Behind the Scenes of MCP: How I Built One (and You Can Too)

Details
Important Note: To attend the event, please register here on our website
Model Context Protocol addresses a critical industry challenge: AI models are typically isolated from live data or business systems, requiring custom integrations for each new tool and MCP solves it for us. But solving this problem introduces new ones: authentication complexity, transport protocol decisions, and the fundamental shift from designing APIs for humans to designing tools for AI agents.
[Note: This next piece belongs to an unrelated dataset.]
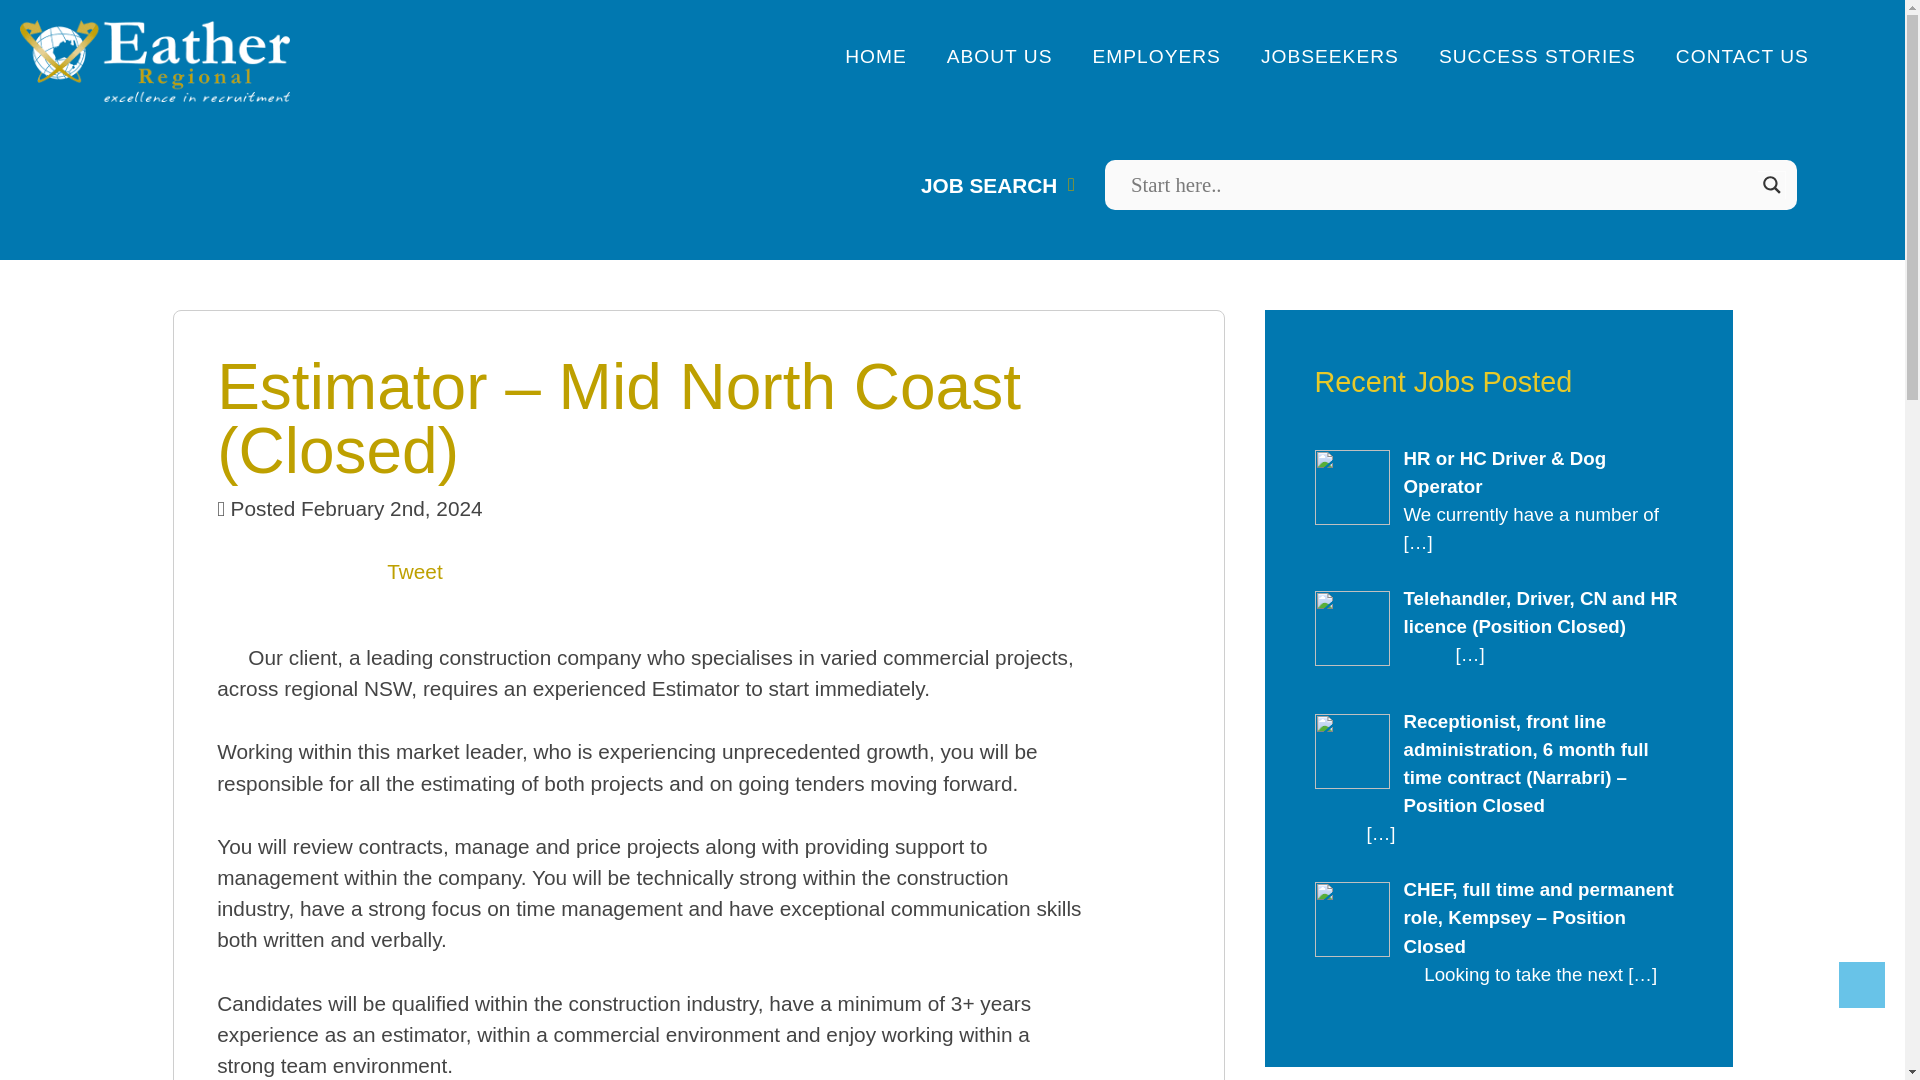  I want to click on ABOUT US, so click(999, 57).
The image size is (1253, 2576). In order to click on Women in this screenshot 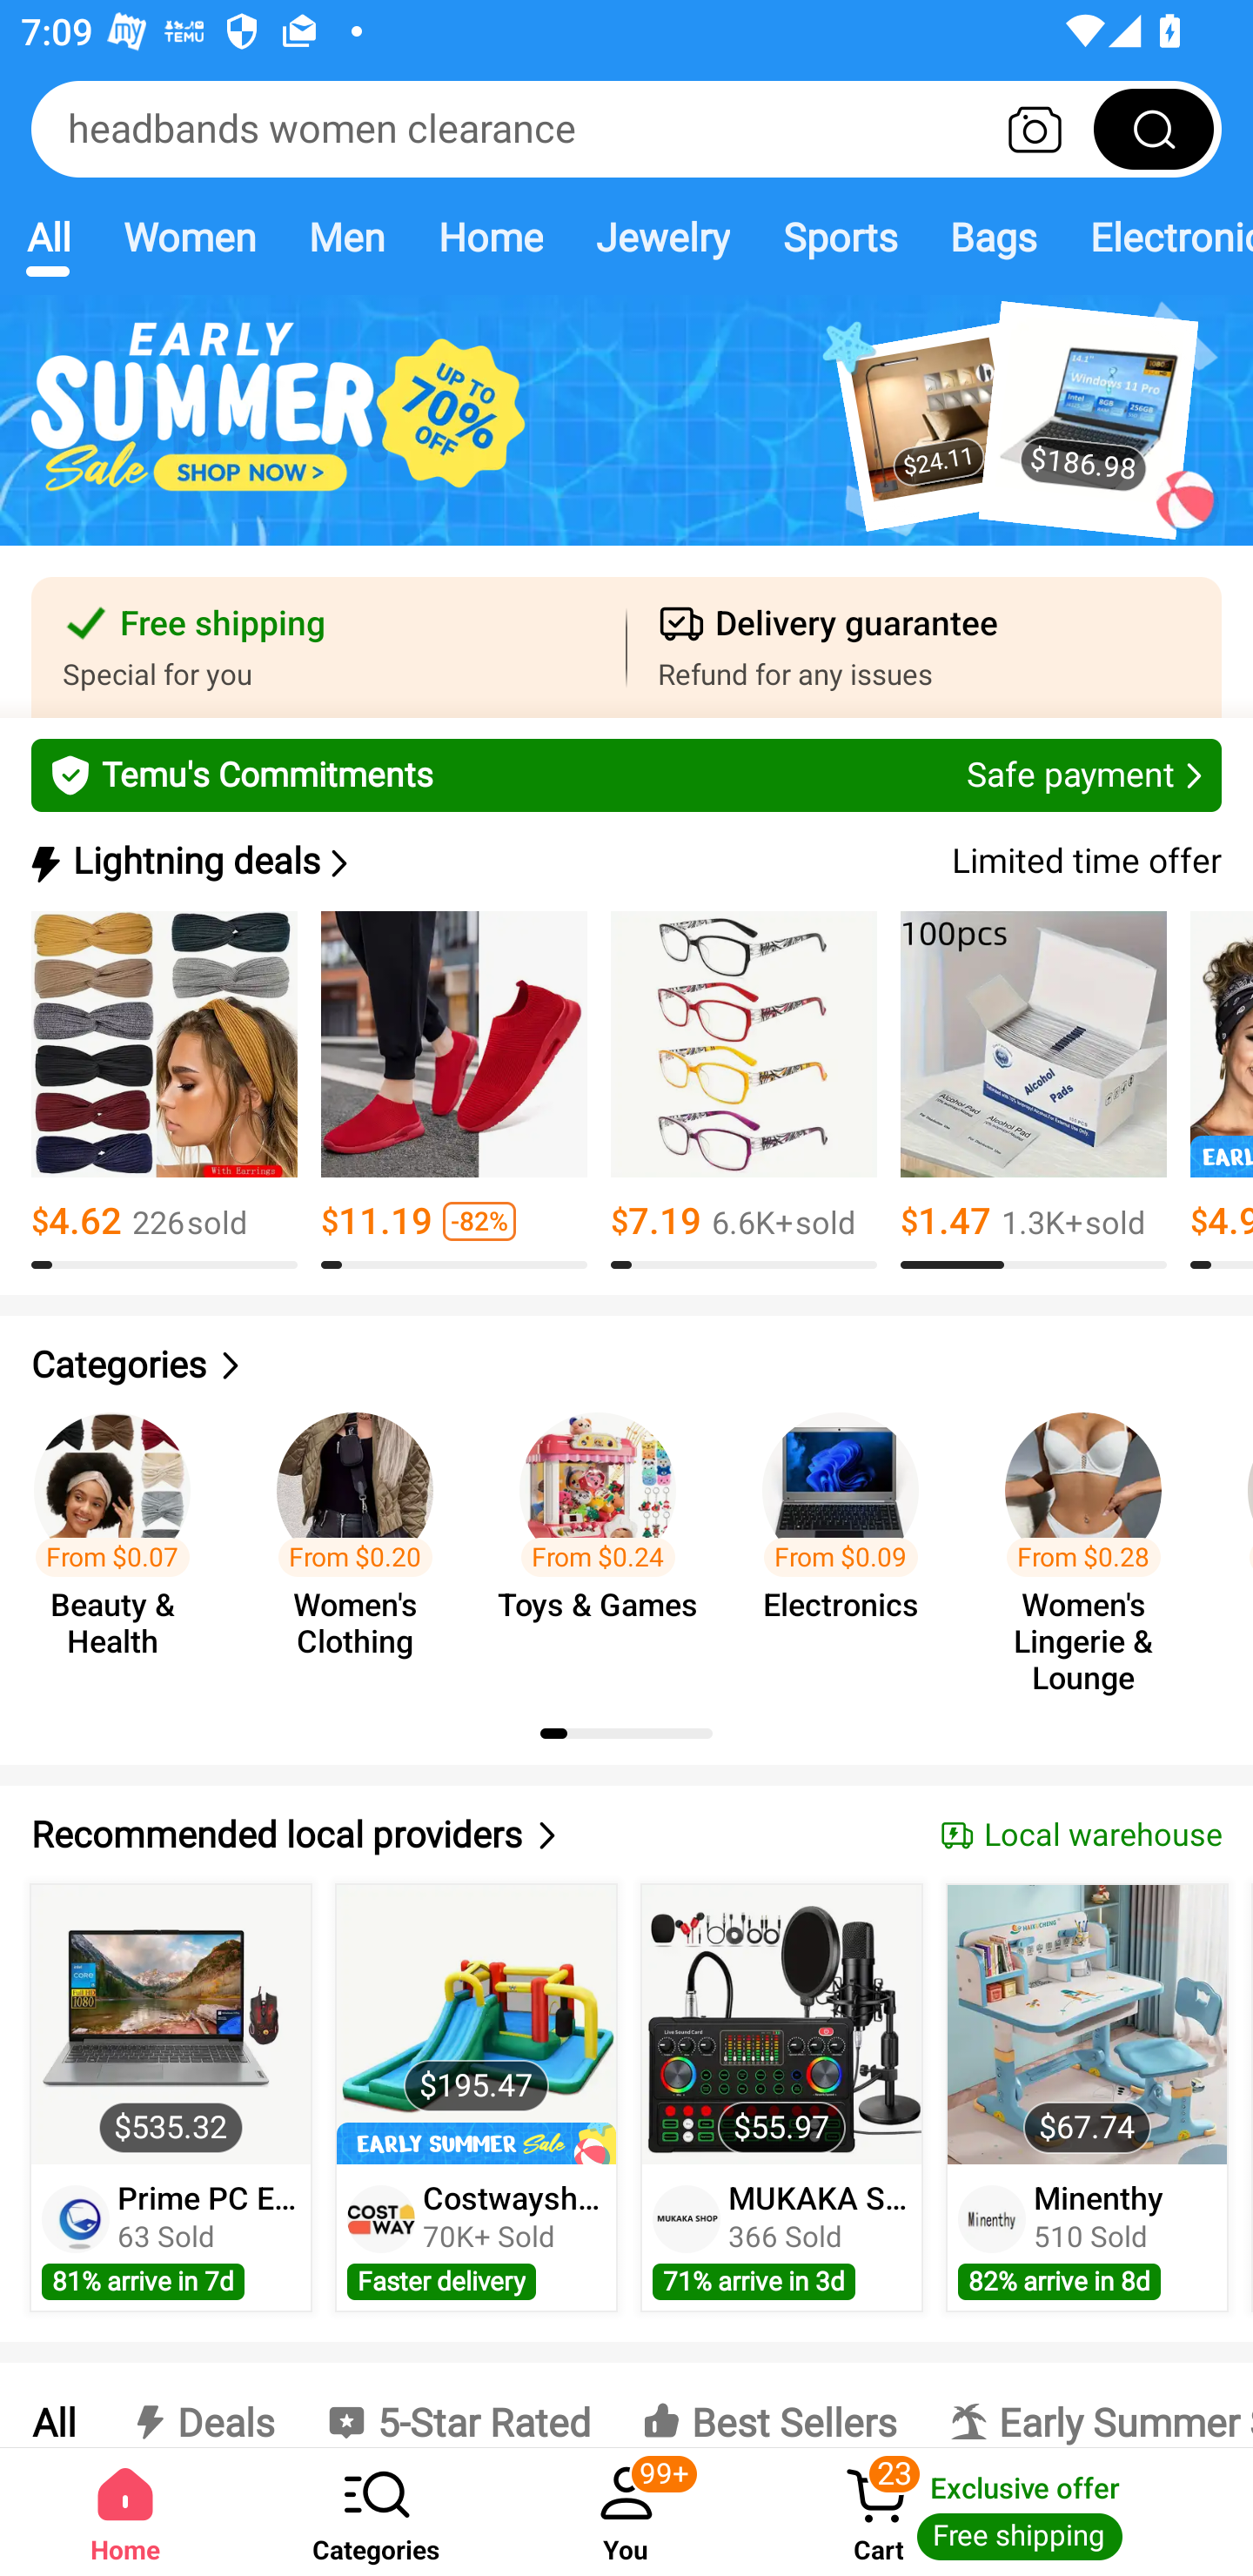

After months of watching AI agents interact with MCP servers, patterns have emerged that weren't obvious from the specification. This session explores those patterns and their implications for how we design MCP systems in an AI-first world.
Key Takeaways:
- Understand the inner workings of MCP and dive deeper into what's happening behind the scenes of your favorite MCPs
- Gain insights from building real-world MCP servers that solve actual problems, not theoretical examples
- Learn how to build your own MCPs with proven best practices from hands-on implementation experience
- Discover the practical patterns and design decisions that make MCP servers effective for AI agents
Who Should Attend:
Anyone who wants to ride on top of the agentic trend, build MCPs for their specific use cases, explore and identify opportunities to include MCPs in their workflow, or is simply curious to know how MCPs work behind the scenes.
Meet the speaker
Akash Sathish is a Solution Consultant at Sahaj Software and an agentic AI enthusiast with hands-on experience in building and integrating MCP servers. His development of the Doc-Monitor MCP server led to speaking engagements at Github’s GitTogether 2025 and The Fifth Elephant 2025. Known for his knack for storytelling, Akash enjoys breaking down complex concepts into simple and relatable insights, and making advanced topics accessible to a wide range of audiences.